10. We know of no instance of the iconic school bell, or fragments thereof, having been found on school sites, but they may exist on sites or in private and public collections.

Pencils

Perhaps the most common artifacts recovered from school sites, other than architectural materials and coal, are pencil fragments. The larger the number recovered, the more evident the variability.

1. Blaess School yielded some lighter colored pencils that may have been made from finely ground steatite and shale -extruded and kilned- but the majority are of the black slate variety, either cut from slabs and ground to form, or made from extruded mixtures of slate and clay that were fired.

2. Under magnification, a kind of reeding is visible on some pencils, probably an effect of extrusion. Reeding and perfectly round cross sections indicate extrusion of a paste through a die. All of the lighter colored pencils have one or both characteristics and probably are steatite.

3. Others pencil fragments bear chiggering marks on opposite sides, suggesting that they had been cut from slabs and subsequently milled, the saw marks surviving to a greater or lesser extent, often obliterated along much of the length of a pencil. The sawing and milling technique predates the extrusion and firing technique of slate pencil manufacture, but they coexisted in the 1870s.

4. The points are clearly hand sharpened with a pen knife, and

5. some have been scored at one end to accommodate a string tie, presumably attaching the pencil to a writing slate. The smallest complete pencils were one inch in length. Many, if not all, probably were paper wrapped or embedded in wooden cases, much like the so-called lead pencils currently in use.

6. Graphite pencils, ceramic products made from ground mineral carbon and clay, producing lead-colored lines but containing no lead, also were recovered from the Blaess site, lacking their wooden cases. Those recovered were sharpened mechanically, not by hand.

7. Although we know of no pencil sharpeners, or fragments of sharpeners, recovered from school sites, they no doubt will be found.

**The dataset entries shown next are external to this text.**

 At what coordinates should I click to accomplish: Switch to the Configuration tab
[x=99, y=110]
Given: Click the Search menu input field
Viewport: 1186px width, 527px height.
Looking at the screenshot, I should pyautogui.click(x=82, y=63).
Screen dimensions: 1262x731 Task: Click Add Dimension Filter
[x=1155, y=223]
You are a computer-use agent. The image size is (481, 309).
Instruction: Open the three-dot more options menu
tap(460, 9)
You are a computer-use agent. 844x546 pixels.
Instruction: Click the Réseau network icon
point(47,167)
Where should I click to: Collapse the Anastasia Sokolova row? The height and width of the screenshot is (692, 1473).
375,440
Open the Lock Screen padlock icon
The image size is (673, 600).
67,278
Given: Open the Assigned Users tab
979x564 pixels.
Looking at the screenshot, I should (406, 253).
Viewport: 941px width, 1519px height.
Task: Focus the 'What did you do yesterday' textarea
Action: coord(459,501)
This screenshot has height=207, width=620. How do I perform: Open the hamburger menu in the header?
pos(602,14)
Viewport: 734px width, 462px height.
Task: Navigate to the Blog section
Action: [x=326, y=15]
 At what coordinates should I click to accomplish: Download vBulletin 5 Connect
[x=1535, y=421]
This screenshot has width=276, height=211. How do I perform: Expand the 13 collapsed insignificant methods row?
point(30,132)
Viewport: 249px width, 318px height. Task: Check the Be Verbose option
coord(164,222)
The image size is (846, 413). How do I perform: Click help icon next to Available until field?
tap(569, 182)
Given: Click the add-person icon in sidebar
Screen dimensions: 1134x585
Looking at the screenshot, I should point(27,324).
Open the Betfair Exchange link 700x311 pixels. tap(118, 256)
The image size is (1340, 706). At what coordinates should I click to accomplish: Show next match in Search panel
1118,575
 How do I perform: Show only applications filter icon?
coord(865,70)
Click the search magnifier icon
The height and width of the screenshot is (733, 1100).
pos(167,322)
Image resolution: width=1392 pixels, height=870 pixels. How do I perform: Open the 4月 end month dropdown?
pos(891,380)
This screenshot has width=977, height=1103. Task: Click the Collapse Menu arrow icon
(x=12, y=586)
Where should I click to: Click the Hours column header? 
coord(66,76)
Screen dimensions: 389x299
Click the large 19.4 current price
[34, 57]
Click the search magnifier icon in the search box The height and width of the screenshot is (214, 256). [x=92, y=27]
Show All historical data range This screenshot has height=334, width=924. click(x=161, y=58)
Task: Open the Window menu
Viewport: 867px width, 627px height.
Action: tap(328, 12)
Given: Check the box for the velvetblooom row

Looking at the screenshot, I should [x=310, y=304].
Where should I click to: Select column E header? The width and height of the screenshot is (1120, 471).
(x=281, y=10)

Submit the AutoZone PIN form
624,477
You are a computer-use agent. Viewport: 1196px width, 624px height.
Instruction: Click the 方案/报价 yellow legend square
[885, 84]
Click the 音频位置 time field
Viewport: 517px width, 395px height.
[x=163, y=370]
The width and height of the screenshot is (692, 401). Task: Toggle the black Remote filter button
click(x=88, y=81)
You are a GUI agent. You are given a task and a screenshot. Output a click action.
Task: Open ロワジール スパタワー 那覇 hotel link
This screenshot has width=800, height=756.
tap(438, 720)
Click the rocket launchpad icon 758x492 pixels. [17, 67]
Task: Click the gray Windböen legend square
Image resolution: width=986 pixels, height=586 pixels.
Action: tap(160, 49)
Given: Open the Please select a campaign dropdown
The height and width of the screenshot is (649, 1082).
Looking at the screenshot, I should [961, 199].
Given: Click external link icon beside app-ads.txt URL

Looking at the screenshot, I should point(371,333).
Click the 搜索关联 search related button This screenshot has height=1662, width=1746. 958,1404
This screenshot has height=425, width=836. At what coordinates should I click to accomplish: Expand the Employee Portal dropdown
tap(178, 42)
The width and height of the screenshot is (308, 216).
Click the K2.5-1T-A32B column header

Widespread use of slate pencils, attendant upon the institution of state school programs nationwide beginning in the 1860s, prompted would-be inventors and industrialists to develop and patent designs for sharpeners, as well as of desks and other school paraphernalia, a sampling of which can be viewed through period Scientific American and Manufacturer and Builder magazines.

Koster-Horan has also reported fragments of writing slates from Illinois and these might be expected from any school site yielding slate pencils. Complete specimens survive in museum and private collections.

As a final note, Deborah Rotman has called for a close examination -an artifact biography approach- to domestic refuse recovered from school sites that were never used domestically. We have suggested that some vessel glass and ceramic sherds may be attributable to refuse from ice-cream socials and similar events. Both the Oella and Blaess schools yielded ceramics and those from Blaess appear to represent many different patterns, supporting the ice cream social hypothesis, individuals supplying food and drink served in household vessels. We also have learned recently of gifting by teachers to students of

1. objects that would not be out of place in a domestic setting, such as these two creamers now in the hands of a private collector, but given by a teacher to the collector's mother and uncle in the 1920s.

2. Idella Reiff also received a cup and saucer from a teacher, and a glass vase from yet another in the 1920s.

While most such gifts and awards, probably purchased in bulk, generally were brought home directly, some may have been broken on site, or otherwise remained on site when students failed to show to claim them.

We hope that this brief review provides some sense of the variety of non-architectural artifacts likely to be recovered from school sites if those sites are tested with sufficient intensity. That will not occur widely until archaeologists and preservationists take seriously the value of archaeological deposits associated with extant schools and ruins.